(Stored items)
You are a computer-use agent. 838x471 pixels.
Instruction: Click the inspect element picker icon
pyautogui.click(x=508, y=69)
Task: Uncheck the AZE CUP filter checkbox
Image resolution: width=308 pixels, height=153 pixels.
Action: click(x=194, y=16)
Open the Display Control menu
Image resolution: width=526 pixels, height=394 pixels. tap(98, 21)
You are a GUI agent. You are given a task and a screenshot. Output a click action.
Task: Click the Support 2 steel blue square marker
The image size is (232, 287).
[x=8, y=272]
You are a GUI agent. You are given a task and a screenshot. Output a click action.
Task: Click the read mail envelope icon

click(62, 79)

--

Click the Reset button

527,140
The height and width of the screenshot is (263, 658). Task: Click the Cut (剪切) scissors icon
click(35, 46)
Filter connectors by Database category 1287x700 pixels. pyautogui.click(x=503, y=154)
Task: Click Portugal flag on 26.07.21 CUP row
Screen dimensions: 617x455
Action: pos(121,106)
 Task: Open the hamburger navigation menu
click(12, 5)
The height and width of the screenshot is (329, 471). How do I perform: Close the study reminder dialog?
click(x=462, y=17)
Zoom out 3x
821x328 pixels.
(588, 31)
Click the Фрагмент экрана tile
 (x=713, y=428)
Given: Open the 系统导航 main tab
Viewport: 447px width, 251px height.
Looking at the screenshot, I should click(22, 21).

EXERCISE: From the entries above, give again exactly the lines running from the line with "You are a computer-use agent. 838x471 pixels." to the line with "Task: Click the Support"; include both of those lines.

SOLUTION:
You are a computer-use agent. 838x471 pixels.
Instruction: Click the inspect element picker icon
pyautogui.click(x=508, y=69)
Task: Uncheck the AZE CUP filter checkbox
Image resolution: width=308 pixels, height=153 pixels.
Action: click(x=194, y=16)
Open the Display Control menu
Image resolution: width=526 pixels, height=394 pixels. tap(98, 21)
You are a GUI agent. You are given a task and a screenshot. Output a click action.
Task: Click the Support 2 steel blue square marker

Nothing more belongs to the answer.